- AIM OF THE TASK
Once more, print the records exactly as given.

··· DATA FOR ANALYSIS

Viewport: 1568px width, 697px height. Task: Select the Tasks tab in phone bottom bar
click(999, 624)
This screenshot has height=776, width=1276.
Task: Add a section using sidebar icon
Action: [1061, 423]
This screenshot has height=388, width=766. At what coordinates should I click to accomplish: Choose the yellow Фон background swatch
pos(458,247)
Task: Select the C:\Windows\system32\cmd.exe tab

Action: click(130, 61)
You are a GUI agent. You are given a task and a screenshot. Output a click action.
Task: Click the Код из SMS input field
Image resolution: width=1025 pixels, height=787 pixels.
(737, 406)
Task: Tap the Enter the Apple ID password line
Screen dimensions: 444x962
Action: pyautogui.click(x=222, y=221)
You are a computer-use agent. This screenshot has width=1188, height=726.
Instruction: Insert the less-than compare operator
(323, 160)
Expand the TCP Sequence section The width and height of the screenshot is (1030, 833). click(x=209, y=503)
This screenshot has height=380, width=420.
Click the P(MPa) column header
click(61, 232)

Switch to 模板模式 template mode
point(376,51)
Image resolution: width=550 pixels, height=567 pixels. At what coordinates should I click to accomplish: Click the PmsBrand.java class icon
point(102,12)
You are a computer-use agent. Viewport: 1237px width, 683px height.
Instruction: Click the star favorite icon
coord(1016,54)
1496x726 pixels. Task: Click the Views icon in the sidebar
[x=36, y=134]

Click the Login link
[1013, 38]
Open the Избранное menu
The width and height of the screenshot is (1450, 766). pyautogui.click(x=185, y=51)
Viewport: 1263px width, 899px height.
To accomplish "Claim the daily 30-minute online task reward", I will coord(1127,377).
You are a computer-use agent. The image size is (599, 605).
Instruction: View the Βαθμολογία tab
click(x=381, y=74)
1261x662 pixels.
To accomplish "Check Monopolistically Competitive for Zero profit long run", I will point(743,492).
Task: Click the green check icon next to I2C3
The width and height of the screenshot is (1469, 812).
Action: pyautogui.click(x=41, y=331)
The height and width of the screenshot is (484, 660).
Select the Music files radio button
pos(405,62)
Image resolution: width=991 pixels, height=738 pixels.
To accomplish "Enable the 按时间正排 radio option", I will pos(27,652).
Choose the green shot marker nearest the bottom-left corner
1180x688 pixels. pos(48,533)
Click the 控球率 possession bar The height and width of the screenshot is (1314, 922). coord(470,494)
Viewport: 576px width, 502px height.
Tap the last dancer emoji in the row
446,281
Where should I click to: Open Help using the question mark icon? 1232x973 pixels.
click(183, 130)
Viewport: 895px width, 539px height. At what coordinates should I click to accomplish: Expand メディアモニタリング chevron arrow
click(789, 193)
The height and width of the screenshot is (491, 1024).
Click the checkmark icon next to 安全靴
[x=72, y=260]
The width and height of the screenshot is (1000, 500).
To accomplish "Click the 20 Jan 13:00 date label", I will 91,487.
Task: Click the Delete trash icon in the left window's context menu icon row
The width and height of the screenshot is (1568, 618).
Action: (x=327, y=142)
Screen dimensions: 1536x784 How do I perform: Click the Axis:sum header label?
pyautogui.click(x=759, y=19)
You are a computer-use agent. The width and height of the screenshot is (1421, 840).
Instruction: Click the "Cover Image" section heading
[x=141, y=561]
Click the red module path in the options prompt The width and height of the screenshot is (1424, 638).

······

- REPLY
Viewport: 1568px width, 697px height. Task: Select the Tasks tab in phone bottom bar
click(999, 624)
This screenshot has height=776, width=1276.
Task: Add a section using sidebar icon
Action: [1061, 423]
This screenshot has height=388, width=766. At what coordinates should I click to accomplish: Choose the yellow Фон background swatch
pos(458,247)
Task: Select the C:\Windows\system32\cmd.exe tab

Action: click(130, 61)
You are a GUI agent. You are given a task and a screenshot. Output a click action.
Task: Click the Код из SMS input field
Image resolution: width=1025 pixels, height=787 pixels.
(737, 406)
Task: Tap the Enter the Apple ID password line
Screen dimensions: 444x962
Action: pyautogui.click(x=222, y=221)
You are a computer-use agent. This screenshot has width=1188, height=726.
Instruction: Insert the less-than compare operator
(323, 160)
Expand the TCP Sequence section The width and height of the screenshot is (1030, 833). click(x=209, y=503)
This screenshot has height=380, width=420.
Click the P(MPa) column header
click(61, 232)

Switch to 模板模式 template mode
point(376,51)
Image resolution: width=550 pixels, height=567 pixels. At what coordinates should I click to accomplish: Click the PmsBrand.java class icon
point(102,12)
You are a computer-use agent. Viewport: 1237px width, 683px height.
Instruction: Click the star favorite icon
coord(1016,54)
1496x726 pixels. Task: Click the Views icon in the sidebar
[x=36, y=134]

Click the Login link
[1013, 38]
Open the Избранное menu
The width and height of the screenshot is (1450, 766). pyautogui.click(x=185, y=51)
Viewport: 1263px width, 899px height.
To accomplish "Claim the daily 30-minute online task reward", I will coord(1127,377).
You are a computer-use agent. The image size is (599, 605).
Instruction: View the Βαθμολογία tab
click(x=381, y=74)
1261x662 pixels.
To accomplish "Check Monopolistically Competitive for Zero profit long run", I will point(743,492).
Task: Click the green check icon next to I2C3
The width and height of the screenshot is (1469, 812).
Action: pyautogui.click(x=41, y=331)
The height and width of the screenshot is (484, 660).
Select the Music files radio button
pos(405,62)
Image resolution: width=991 pixels, height=738 pixels.
To accomplish "Enable the 按时间正排 radio option", I will pos(27,652).
Choose the green shot marker nearest the bottom-left corner
1180x688 pixels. pos(48,533)
Click the 控球率 possession bar The height and width of the screenshot is (1314, 922). coord(470,494)
Viewport: 576px width, 502px height.
Tap the last dancer emoji in the row
446,281
Where should I click to: Open Help using the question mark icon? 1232x973 pixels.
click(183, 130)
Viewport: 895px width, 539px height. At what coordinates should I click to accomplish: Expand メディアモニタリング chevron arrow
click(789, 193)
The height and width of the screenshot is (491, 1024).
Click the checkmark icon next to 安全靴
[x=72, y=260]
The width and height of the screenshot is (1000, 500).
To accomplish "Click the 20 Jan 13:00 date label", I will 91,487.
Task: Click the Delete trash icon in the left window's context menu icon row
The width and height of the screenshot is (1568, 618).
Action: (x=327, y=142)
Screen dimensions: 1536x784 How do I perform: Click the Axis:sum header label?
pyautogui.click(x=759, y=19)
You are a computer-use agent. The width and height of the screenshot is (1421, 840).
Instruction: Click the "Cover Image" section heading
[x=141, y=561]
Click the red module path in the options prompt The width and height of the screenshot is (1424, 638).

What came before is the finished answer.